Los Testigos de Jehová anunciaron una modificación en su doctrina sobre el uso de la sangre. A través de un comunicado difundido por su órgano de gobierno, el Cuerpo Gobernante, la organización informó un “cambio en nuestra postura sobre el uso de nuestra propia sangre al recibir atención médica y quirúrgica”.
Según informaron, la nueva directiva habilita a los fieles a decidir de manera individual si aceptan procedimientos de autotransfusión, es decir, la extracción y almacenamiento de su propia sangre para ser utilizada en una cirugía. Sin embargo, la prohibición de recibir transfusiones de sangre de otras personas se mantiene sin cambios.
“Cada cristiano debe decidir por sí mismo cómo se utilizará su propia sangre en todos los cuidados médicos y quirúrgicos”, afirmó Gerrit Lösch, miembro del Cuerpo Gobernante de los Testigos de Jehová, en uno de los videos oficiales de la organización. Y sumó: "Esto incluye permitir o no que su propia sangre sea extraída, almacenada y luego se le vuelva a introducir”.
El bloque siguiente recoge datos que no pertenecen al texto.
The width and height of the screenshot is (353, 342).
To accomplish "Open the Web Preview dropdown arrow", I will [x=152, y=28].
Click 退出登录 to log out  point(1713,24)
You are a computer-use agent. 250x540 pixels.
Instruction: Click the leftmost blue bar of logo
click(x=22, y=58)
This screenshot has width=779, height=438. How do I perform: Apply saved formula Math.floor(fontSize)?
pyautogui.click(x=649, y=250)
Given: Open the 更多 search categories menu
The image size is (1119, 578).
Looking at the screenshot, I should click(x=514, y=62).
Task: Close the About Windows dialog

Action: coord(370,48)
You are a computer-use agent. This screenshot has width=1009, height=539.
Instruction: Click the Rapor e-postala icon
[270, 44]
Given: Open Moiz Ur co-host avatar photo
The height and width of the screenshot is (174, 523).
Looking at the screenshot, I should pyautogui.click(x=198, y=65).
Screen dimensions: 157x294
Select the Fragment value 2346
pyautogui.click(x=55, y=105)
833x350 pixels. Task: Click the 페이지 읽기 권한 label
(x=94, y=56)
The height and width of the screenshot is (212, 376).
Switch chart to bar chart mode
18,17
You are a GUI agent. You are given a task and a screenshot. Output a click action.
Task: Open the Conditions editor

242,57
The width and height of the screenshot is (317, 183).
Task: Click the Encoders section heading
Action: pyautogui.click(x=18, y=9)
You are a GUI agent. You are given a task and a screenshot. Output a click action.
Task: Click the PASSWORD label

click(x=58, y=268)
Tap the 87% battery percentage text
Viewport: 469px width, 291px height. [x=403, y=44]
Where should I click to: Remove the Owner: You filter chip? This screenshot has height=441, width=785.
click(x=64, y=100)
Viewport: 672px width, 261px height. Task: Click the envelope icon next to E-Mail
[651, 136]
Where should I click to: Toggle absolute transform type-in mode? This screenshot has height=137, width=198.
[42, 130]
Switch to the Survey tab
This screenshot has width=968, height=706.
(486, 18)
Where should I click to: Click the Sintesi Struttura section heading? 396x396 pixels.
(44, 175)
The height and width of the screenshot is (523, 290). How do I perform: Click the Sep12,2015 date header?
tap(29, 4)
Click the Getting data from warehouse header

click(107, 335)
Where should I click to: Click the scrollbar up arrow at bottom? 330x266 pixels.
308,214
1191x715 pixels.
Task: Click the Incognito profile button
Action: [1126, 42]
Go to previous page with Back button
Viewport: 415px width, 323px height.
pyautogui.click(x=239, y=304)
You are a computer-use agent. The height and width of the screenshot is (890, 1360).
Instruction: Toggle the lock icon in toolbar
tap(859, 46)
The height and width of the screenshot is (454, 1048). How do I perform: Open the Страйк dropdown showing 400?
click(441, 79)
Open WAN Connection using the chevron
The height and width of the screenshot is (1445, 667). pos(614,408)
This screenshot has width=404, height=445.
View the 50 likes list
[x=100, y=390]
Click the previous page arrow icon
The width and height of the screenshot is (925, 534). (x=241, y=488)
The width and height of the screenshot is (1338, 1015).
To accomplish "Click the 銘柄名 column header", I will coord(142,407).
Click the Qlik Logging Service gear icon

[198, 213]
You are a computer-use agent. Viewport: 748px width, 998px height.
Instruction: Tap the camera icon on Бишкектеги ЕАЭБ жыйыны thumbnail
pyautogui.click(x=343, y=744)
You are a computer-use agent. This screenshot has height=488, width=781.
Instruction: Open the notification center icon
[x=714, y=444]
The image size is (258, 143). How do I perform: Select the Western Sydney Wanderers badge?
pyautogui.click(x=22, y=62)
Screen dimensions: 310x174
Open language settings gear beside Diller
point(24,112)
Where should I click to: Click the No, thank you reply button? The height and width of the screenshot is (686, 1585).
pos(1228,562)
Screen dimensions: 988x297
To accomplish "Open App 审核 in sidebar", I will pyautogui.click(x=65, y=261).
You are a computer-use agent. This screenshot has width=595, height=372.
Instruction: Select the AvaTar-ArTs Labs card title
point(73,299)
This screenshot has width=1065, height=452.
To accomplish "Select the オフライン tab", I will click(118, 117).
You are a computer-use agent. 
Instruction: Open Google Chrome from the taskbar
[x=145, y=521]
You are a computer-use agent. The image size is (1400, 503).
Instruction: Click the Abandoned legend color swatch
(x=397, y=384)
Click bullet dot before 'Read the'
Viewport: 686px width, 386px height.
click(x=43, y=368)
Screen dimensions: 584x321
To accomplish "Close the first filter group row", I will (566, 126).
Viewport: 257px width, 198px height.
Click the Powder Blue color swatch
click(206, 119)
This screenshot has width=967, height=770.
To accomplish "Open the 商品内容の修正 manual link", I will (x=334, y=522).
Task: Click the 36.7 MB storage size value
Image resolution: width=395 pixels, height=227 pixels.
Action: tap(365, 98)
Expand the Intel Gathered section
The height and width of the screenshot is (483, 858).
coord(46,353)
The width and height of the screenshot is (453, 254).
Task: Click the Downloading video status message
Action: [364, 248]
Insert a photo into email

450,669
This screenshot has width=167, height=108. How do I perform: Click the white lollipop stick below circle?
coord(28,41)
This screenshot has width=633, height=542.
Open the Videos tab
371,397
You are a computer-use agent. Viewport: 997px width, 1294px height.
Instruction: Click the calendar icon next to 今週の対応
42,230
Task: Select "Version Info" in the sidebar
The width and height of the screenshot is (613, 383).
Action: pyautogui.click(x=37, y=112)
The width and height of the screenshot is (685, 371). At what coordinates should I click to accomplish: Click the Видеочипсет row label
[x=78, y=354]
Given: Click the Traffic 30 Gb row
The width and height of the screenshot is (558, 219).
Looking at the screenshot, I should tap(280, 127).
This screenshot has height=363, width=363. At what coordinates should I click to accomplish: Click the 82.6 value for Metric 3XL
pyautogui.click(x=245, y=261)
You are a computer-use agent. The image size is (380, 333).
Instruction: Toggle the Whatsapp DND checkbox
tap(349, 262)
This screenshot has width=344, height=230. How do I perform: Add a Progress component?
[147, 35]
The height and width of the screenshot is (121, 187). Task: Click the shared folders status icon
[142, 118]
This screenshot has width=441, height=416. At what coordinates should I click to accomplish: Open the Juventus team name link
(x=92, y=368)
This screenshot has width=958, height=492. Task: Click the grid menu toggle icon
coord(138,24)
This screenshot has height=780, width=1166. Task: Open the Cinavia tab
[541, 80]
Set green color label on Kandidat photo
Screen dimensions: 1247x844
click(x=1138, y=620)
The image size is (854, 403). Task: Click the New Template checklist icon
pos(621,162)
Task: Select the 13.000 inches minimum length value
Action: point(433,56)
Vale mencionar que, durante décadas, los Testigos de Jehová interpretaron los pasajes bíblicos que instan a “abstenerse de la sangre” como una prohibición absoluta, incluso en contextos médicos de urgencia lo que llevó a rechazar transfusiones en situaciones críticas y a considerar como ejemplos de fe a quienes priorizaron ese mandato.
El cambio introduce una flexibilización inédita en la historia del movimiento, fundado en Estados Unidos en el siglo XIX. Fue el propio Lösch quien evitó profundizar en las razones de la modificación y remitió a publicaciones anteriores como La Atalaya, donde, según sostuvo, ya se planteaba la responsabilidad individual en estas decisiones, aunque esos textos también contenían restricciones explícitas.